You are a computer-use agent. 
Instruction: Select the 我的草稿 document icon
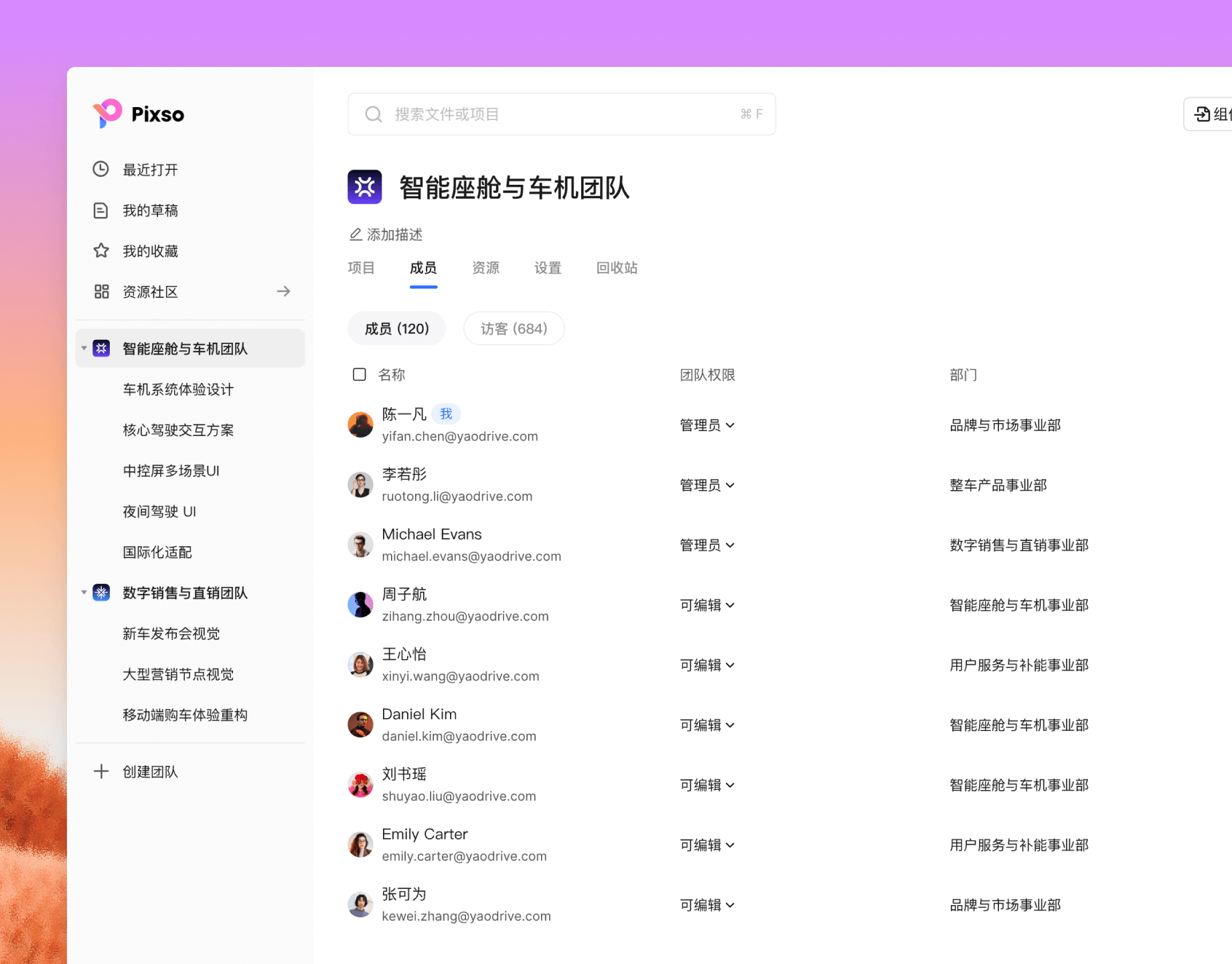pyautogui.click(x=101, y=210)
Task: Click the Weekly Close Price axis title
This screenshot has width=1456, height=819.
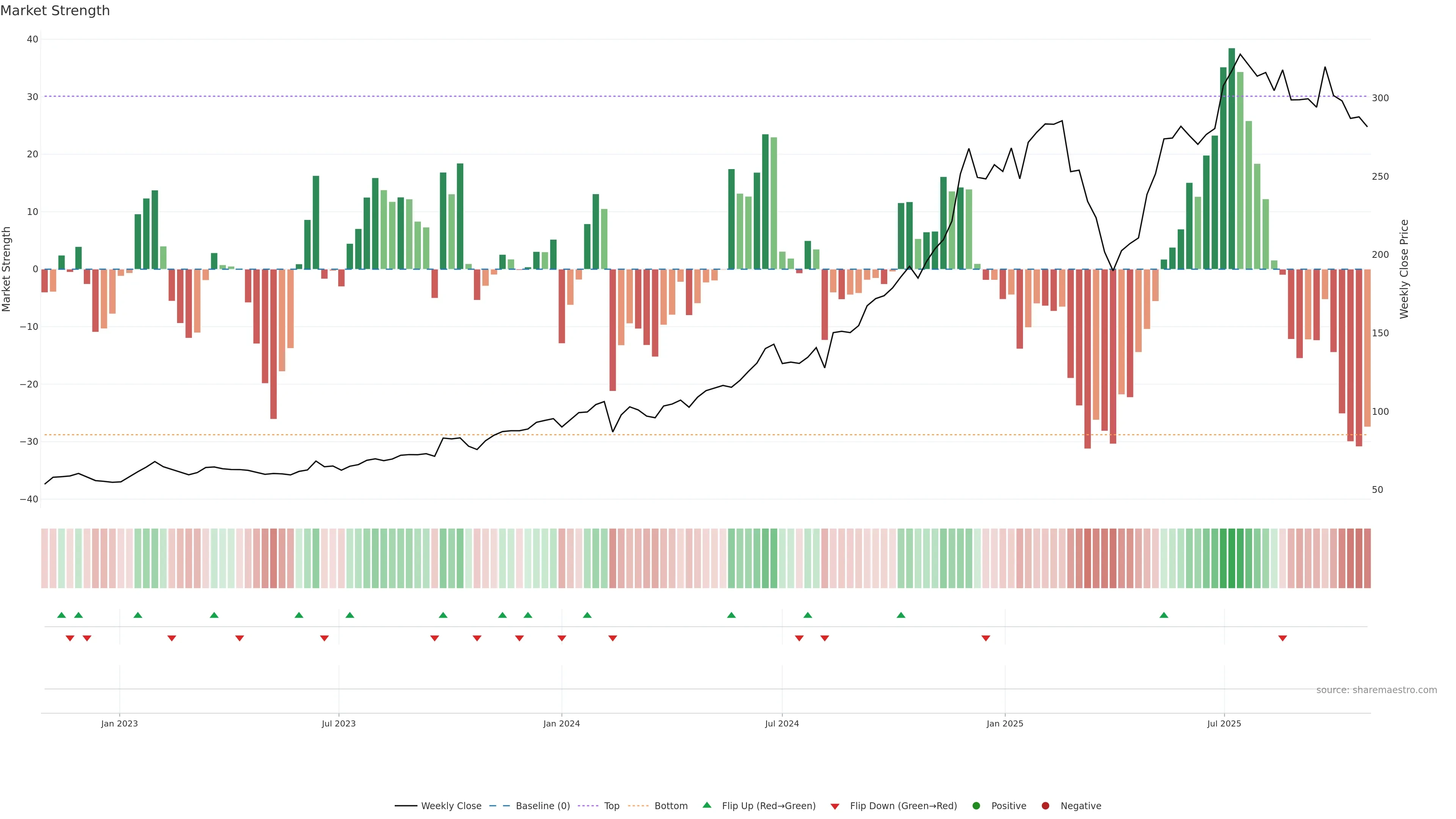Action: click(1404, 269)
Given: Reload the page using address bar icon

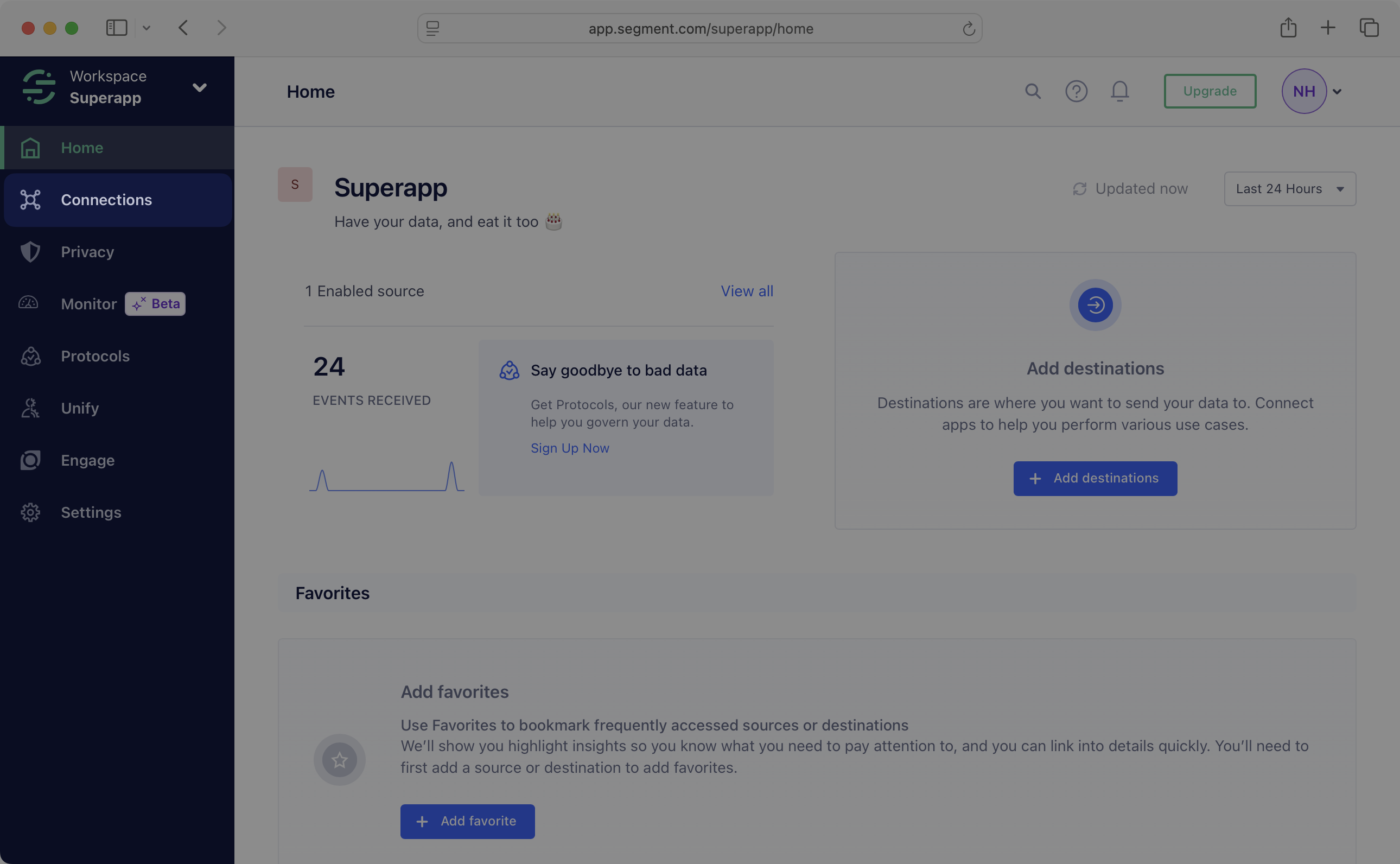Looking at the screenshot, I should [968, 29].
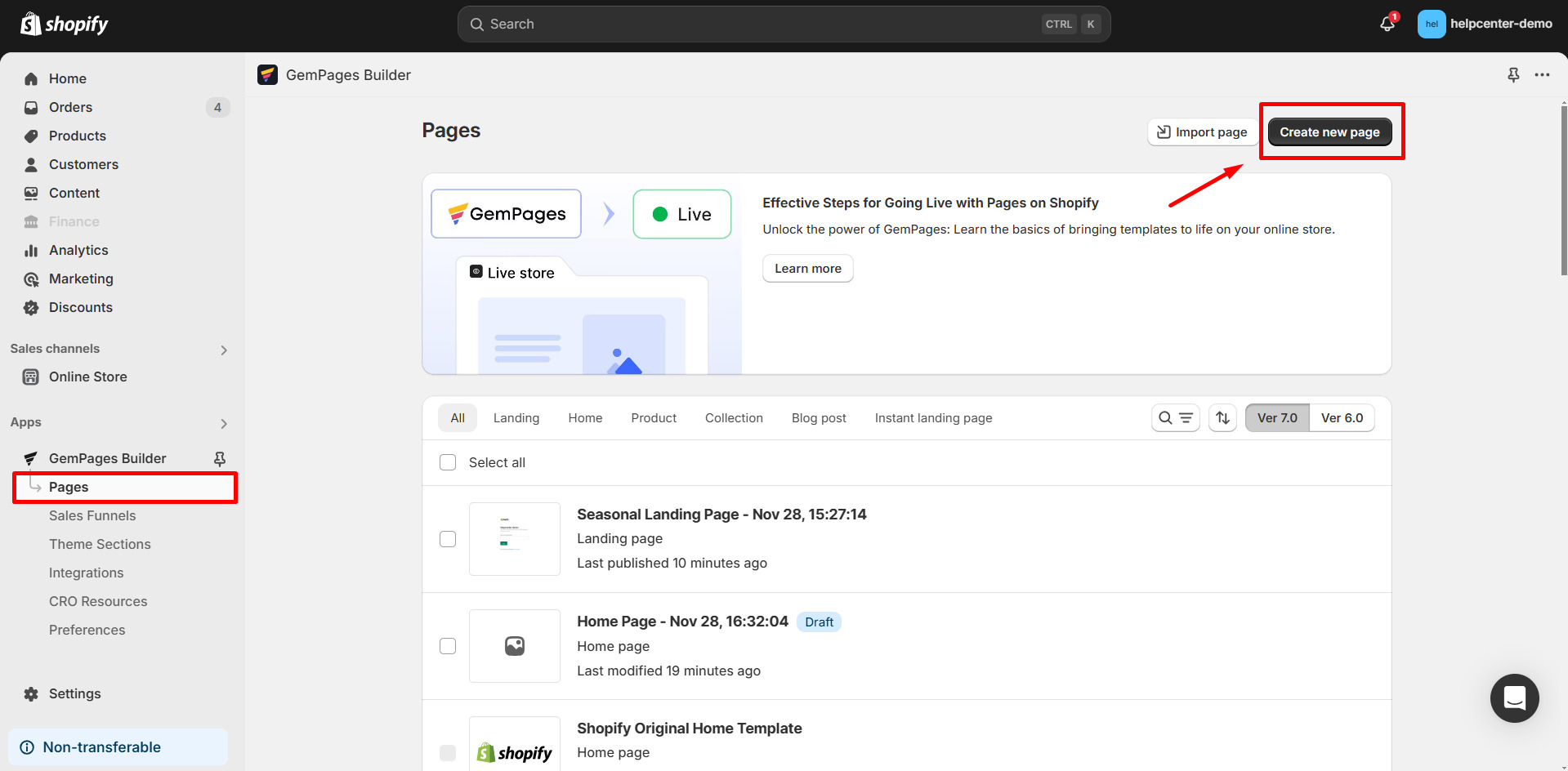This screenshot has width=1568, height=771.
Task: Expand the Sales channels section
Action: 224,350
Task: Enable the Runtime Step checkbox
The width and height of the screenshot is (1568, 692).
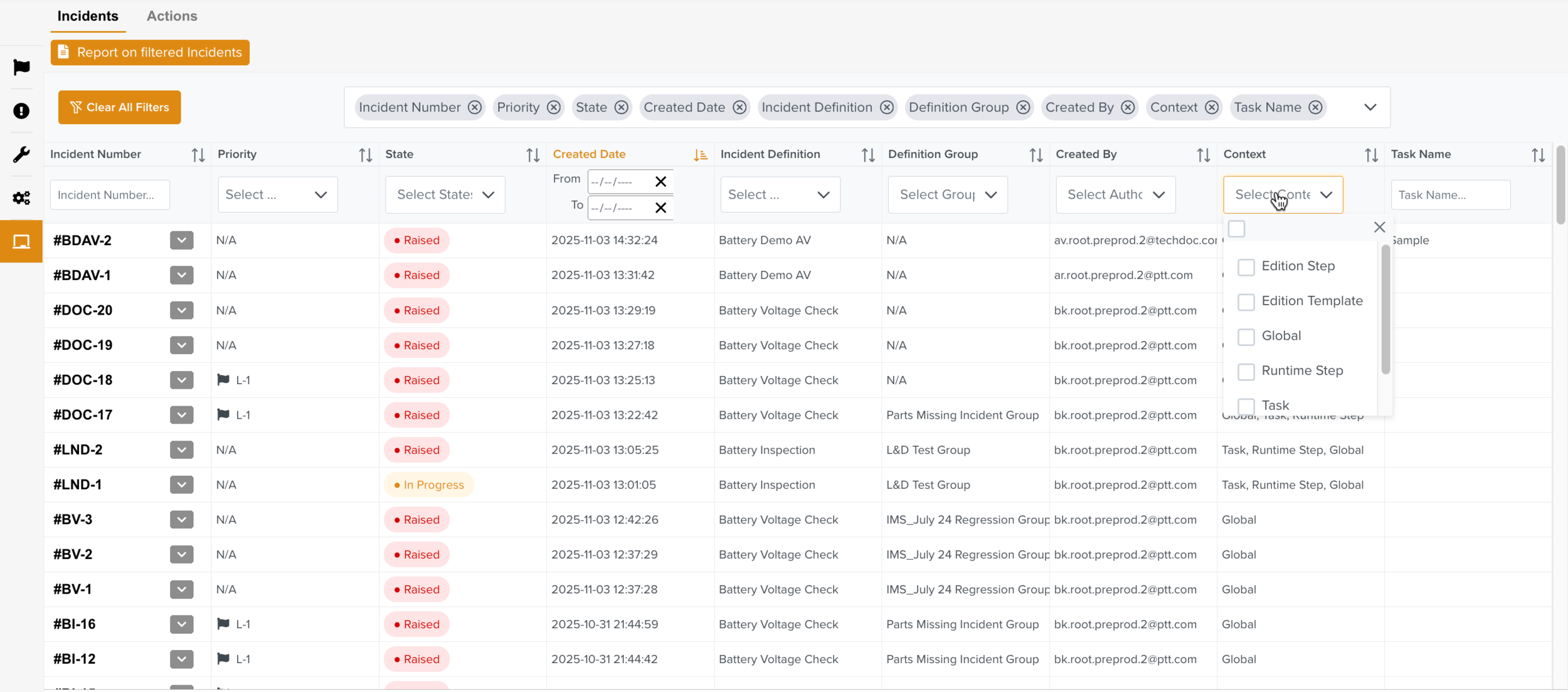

:: HOW TO COMPLETE THIS TASK ::
Leave every picture out and print exactly the lines from the one that contains "Task: Enable the Runtime Step checkbox" through the last line of the material above.

:: EXPECTED OUTPUT ::
Task: Enable the Runtime Step checkbox
The width and height of the screenshot is (1568, 692).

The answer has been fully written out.